I see a few comments using the word "hate" but for the most part the negative ones are just critical, with supporting points. I think a fundamental design pattern like this is worth some scrutiny alongside the support.

[1] Case in point: Safari implemented a feature similar to this a few years ago. It works generally across all sites, uses reserved gestures (3D Touch on mobile, 3-finger-tap on desktop) to gives users full control, and sidesteps the whole summarization problem by using more screen real estate to just show a bigger preview.

[+] yarrel|8 years ago|reply
Describing the comments here as "an echo chamber of hate" is inaccurate and serves to raise the temperature in itself.
[+] ravenstine|8 years ago|reply
It's a very noticeable feature too. I was very delighted to recently discover it, and it really does help Wikipedia to continue to be the revolutionary platform it is. Kudos to those who implemented it.
[+] barkingcat|8 years ago|reply
To be honest, it's been like this for a long time. If you haven't noticed the negativity, you've been reading a different "hacker's news" than everyone else on the internet.
[+] jopsen|8 years ago|reply
> We couldn’t expect every single article to be edited to designate a thumbnail.

It wouldn't surprise me if they could. Not to say that automation isn't great, and for this purpose probably ideal.

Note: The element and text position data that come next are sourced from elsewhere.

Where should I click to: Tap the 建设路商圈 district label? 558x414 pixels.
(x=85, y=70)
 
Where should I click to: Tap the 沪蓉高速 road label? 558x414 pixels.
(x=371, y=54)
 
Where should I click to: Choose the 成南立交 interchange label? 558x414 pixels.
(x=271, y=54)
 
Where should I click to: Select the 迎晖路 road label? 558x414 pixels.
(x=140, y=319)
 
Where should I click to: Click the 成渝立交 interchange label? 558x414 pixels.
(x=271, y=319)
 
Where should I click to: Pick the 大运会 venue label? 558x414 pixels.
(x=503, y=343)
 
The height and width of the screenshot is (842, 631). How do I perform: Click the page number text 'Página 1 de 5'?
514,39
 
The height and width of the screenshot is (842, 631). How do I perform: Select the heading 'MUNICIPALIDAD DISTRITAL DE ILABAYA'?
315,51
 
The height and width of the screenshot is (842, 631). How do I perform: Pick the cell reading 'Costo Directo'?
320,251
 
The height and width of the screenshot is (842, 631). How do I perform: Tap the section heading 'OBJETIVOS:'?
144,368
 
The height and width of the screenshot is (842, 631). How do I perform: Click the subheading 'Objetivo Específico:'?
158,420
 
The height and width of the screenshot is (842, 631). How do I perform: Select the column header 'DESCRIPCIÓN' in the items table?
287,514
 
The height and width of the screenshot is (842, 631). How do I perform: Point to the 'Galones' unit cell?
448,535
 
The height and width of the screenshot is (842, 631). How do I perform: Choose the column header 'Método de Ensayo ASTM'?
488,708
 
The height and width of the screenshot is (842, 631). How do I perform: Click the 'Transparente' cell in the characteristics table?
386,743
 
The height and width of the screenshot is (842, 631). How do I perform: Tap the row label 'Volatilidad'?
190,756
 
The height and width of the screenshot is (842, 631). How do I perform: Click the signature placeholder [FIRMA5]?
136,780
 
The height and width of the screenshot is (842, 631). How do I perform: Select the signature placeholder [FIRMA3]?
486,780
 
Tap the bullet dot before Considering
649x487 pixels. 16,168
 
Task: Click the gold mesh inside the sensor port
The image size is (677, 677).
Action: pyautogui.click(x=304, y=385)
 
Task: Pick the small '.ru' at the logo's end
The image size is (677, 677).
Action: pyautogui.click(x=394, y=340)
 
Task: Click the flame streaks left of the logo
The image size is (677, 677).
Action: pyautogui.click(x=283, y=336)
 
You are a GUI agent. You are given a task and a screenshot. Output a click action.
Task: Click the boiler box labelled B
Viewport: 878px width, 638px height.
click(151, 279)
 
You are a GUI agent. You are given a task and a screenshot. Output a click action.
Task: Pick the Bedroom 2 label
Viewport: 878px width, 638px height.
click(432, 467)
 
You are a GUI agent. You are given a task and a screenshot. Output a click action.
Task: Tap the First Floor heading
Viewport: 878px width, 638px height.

But, selecting a thumbnail for every Wikipedia article seems like something the community could easily have done.

[+] anc84|8 years ago|reply
And what a completely senseless thing it would be. Reminds me of all the random stockphotos in articles wasting bandwidth and attention for no gain.
[+] vermontdevil|8 years ago|reply
I hate that preview feature. I always hover over links out of habit ready to click if I’m interested. But that pop up blocks me from reading the text.
[+] anilgulecha|8 years ago|reply
This is useful feature, but do note for some class of wikipedia surfing this is a net-negative:

For the case when I came across a subject I knew not a lot about I would keep queuing them up, leading to an array of pages I'd read about a topic, leading to a deeper understanding about the topic/domain. With this feature, the probability that a page would be queued up would go down.

Sometimes going down the wiki rabbit-hole is the best form of time-sink.